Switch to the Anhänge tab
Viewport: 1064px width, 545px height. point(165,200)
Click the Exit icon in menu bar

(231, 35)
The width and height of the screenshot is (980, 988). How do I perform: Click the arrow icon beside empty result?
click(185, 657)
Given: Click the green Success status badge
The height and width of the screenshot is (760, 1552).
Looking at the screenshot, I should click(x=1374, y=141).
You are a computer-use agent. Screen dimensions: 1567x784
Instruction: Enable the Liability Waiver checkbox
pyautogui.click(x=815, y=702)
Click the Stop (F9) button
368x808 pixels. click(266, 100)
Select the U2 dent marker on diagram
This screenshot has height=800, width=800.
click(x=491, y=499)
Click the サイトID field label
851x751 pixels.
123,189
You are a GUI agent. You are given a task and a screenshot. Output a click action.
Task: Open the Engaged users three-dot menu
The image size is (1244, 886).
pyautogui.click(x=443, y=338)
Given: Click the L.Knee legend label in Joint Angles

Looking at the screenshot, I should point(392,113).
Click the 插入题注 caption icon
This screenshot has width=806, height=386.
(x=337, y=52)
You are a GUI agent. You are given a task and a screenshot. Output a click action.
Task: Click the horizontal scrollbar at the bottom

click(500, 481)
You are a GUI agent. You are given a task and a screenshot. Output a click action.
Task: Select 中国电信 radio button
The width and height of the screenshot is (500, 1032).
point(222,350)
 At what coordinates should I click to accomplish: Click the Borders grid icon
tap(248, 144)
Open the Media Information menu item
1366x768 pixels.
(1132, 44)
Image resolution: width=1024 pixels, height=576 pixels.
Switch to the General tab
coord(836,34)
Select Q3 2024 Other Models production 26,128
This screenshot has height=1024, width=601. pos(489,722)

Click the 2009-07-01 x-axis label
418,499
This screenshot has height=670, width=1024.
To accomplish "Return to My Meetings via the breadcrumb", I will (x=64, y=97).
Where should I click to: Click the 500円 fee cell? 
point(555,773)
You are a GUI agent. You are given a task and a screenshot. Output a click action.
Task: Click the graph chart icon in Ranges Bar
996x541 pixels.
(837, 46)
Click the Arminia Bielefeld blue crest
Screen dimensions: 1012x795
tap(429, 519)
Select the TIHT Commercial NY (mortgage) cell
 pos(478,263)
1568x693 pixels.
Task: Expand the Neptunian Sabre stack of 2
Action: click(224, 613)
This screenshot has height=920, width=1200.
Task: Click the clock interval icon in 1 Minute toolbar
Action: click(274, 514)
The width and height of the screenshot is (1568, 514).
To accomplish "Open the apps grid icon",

====

● **WORK ORDER**
Give back the material above in its entirety, with every word intact.

● **ANSWER SECTION**
Switch to the Anhänge tab
Viewport: 1064px width, 545px height. point(165,200)
Click the Exit icon in menu bar

(231, 35)
The width and height of the screenshot is (980, 988). How do I perform: Click the arrow icon beside empty result?
click(185, 657)
Given: Click the green Success status badge
The height and width of the screenshot is (760, 1552).
Looking at the screenshot, I should click(x=1374, y=141).
You are a computer-use agent. Screen dimensions: 1567x784
Instruction: Enable the Liability Waiver checkbox
pyautogui.click(x=815, y=702)
Click the Stop (F9) button
368x808 pixels. click(266, 100)
Select the U2 dent marker on diagram
This screenshot has height=800, width=800.
click(x=491, y=499)
Click the サイトID field label
851x751 pixels.
123,189
You are a GUI agent. You are given a task and a screenshot. Output a click action.
Task: Open the Engaged users three-dot menu
The image size is (1244, 886).
pyautogui.click(x=443, y=338)
Given: Click the L.Knee legend label in Joint Angles

Looking at the screenshot, I should point(392,113).
Click the 插入题注 caption icon
This screenshot has width=806, height=386.
(x=337, y=52)
You are a GUI agent. You are given a task and a screenshot. Output a click action.
Task: Click the horizontal scrollbar at the bottom

click(500, 481)
You are a GUI agent. You are given a task and a screenshot. Output a click action.
Task: Select 中国电信 radio button
The width and height of the screenshot is (500, 1032).
point(222,350)
 At what coordinates should I click to accomplish: Click the Borders grid icon
tap(248, 144)
Open the Media Information menu item
1366x768 pixels.
(1132, 44)
Image resolution: width=1024 pixels, height=576 pixels.
Switch to the General tab
coord(836,34)
Select Q3 2024 Other Models production 26,128
This screenshot has height=1024, width=601. pos(489,722)

Click the 2009-07-01 x-axis label
418,499
This screenshot has height=670, width=1024.
To accomplish "Return to My Meetings via the breadcrumb", I will (x=64, y=97).
Where should I click to: Click the 500円 fee cell? 
point(555,773)
You are a GUI agent. You are given a task and a screenshot. Output a click action.
Task: Click the graph chart icon in Ranges Bar
996x541 pixels.
(837, 46)
Click the Arminia Bielefeld blue crest
Screen dimensions: 1012x795
tap(429, 519)
Select the TIHT Commercial NY (mortgage) cell
 pos(478,263)
1568x693 pixels.
Task: Expand the Neptunian Sabre stack of 2
Action: click(224, 613)
This screenshot has height=920, width=1200.
Task: Click the clock interval icon in 1 Minute toolbar
Action: click(274, 514)
The width and height of the screenshot is (1568, 514).
To accomplish "Open the apps grid icon",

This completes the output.